Six things the EU thinks the UK should do about the economy
The European Commission has outlined six recommendations for the UK government to consider to encourage economic growth over the next 12 months.
In setting out its recommendations, the European Commission claimed the deficit was due to fall more slowly due to weaker growth.
It also highlighted several structural challenges, including a shortage of housing and its “persistenty negative net export position”.
The first recommendation is that the budgetary strategy for 2012-13 be fully implemented and be reinforced for the next financial year and beyond. It should be supported by measures “to ensure a timely correction of the excessive deficit in a sustainable manner”. The Commission also believes “growth-enhancing” spending be prioritised to avoid the risk of further weakening of medium-term growth negatively impacting public finances.
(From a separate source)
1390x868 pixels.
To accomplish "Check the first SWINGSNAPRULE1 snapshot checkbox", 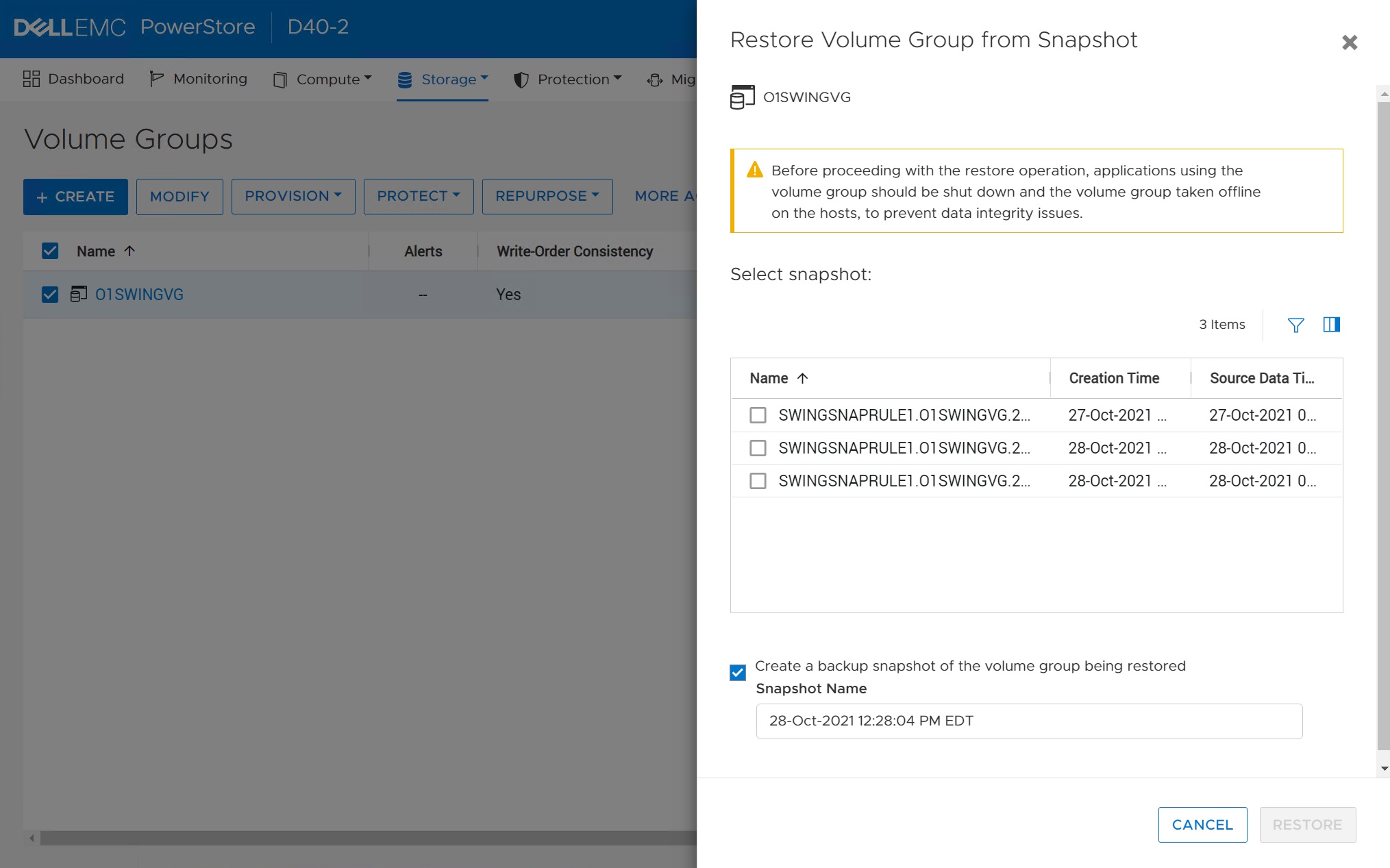I will (x=758, y=415).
The second recommendation concerns high and volatile house prices and high household debt. It calls for a comprehensive housing reform programme to increase supply, alleviate affordability problems and reduce the need for state subsidy. The Commission has also called for further reforms to the mortgage and rental markets, financial regulation and property taxation.
The third recommendation aims to tackle youth unemployment, particularly among so-called NEETs – not in education, employment or training – by promoting apprenticeship schemes with a focus on advanced and higher level skills and involving more small- and medium-sized businesses. It also calls for measures to reduce the number of school leavers with “very poor basic skills”.
The fourth recommendation calls for measures to integrate people from jobless households into the labour market, and ensure welfare reforms do not cause greater child poverty.
The fifth recommendation argues for greater bank and non-bank financing for the private sector, and in particular small and medium enterprises.
The sixth recommendation calls on a long-term strategy for improving the capacity and quality of the UK’s infrastructure network, addressing pressures in the transport and energy networks, involving more public-private financing arrangements and promoting a more efficient and robust planning and decision-making process.